I started high school 25 years ago – I still remember the illusion that it would be like a John Hughes film as if it were yesterday. 20 years ago my friend Willie was in Germany as the Wall was coming down and he brought a piece of it back to California for me. Just three years later Willie died. I graduated from UCSD 16 years ago and I can still see Dave Gutierrez (swoon) speaking to us and feeling the La Jolla wind on my face as I contemplated my upcoming forays in Europe. On August 9, it will be 14 years since Jerry Garcia died and I wish I had my photos here to share the Polo Fields memorial with everyone who does not understand how significant the community experience of the Grateful Dead was to those of us lucky enough to have a peek…

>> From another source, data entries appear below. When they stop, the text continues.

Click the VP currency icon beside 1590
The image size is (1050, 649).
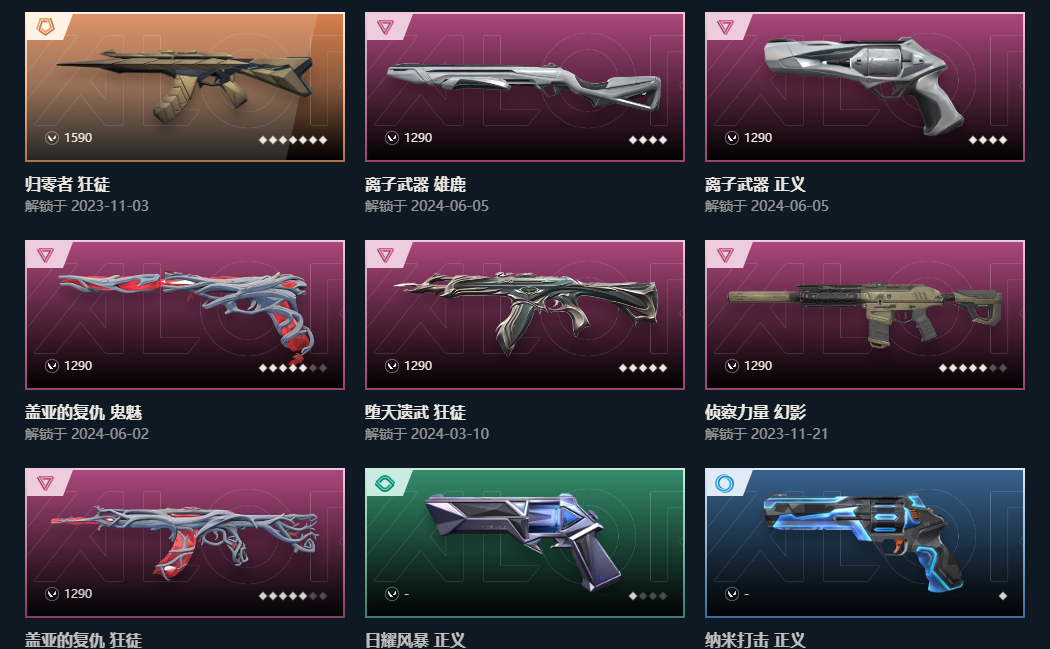pos(52,138)
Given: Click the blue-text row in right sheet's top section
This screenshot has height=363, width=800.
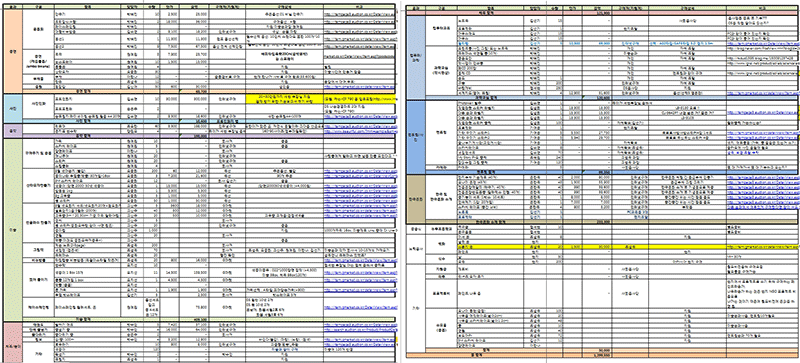Looking at the screenshot, I should [x=602, y=44].
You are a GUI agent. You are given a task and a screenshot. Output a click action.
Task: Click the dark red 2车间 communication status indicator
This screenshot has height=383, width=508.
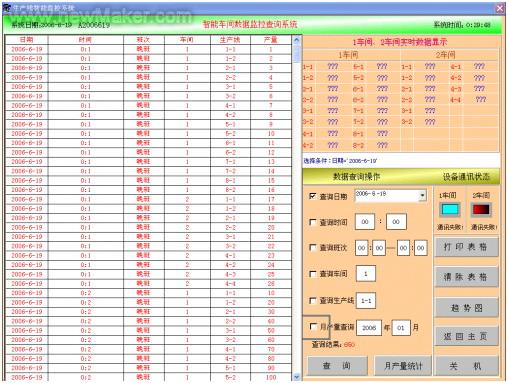481,210
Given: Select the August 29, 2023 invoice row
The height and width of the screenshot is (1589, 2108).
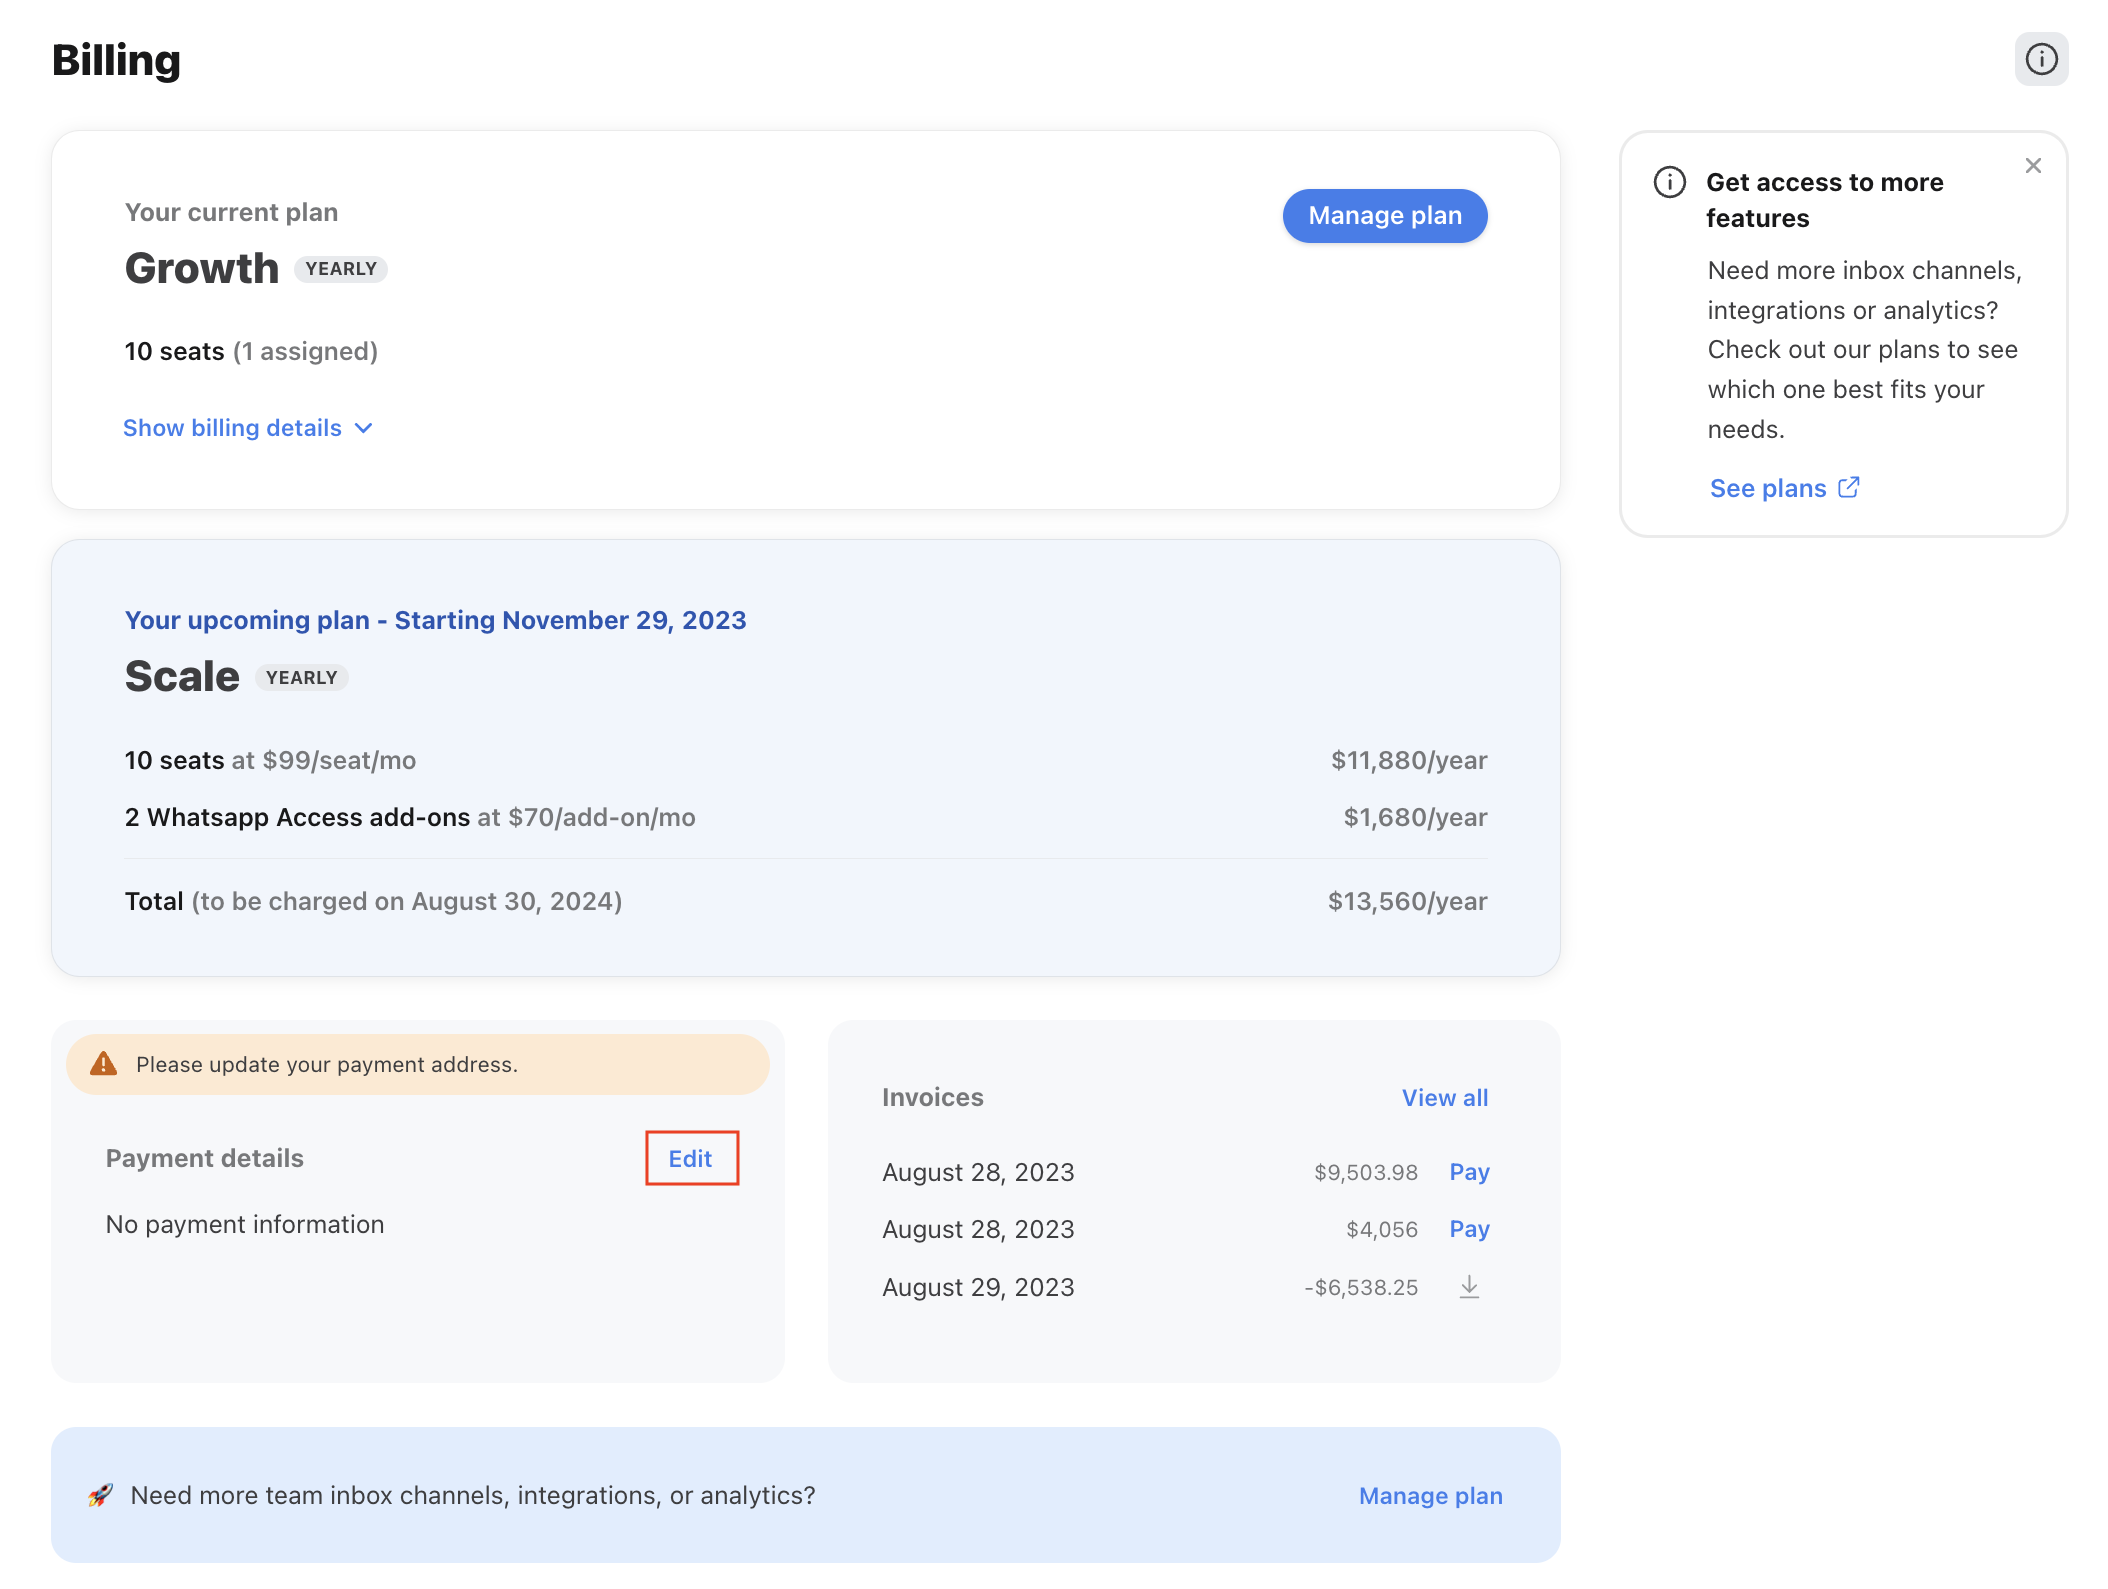Looking at the screenshot, I should click(x=1185, y=1287).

It has been nearly twelve years since Jason died.
This must sound morose… but I am not meaning it to be. These events… these singular moments that crystallize in our brains and combine to make up a lifetime sometimes seem so much more vivid in my mind. I remember so many other kinds of things as well: first kisses, first crushes, first humiliations, moments of startling clarity and moments of frightening confusion… Adventures and misadventures. Frankly, it’s awesome.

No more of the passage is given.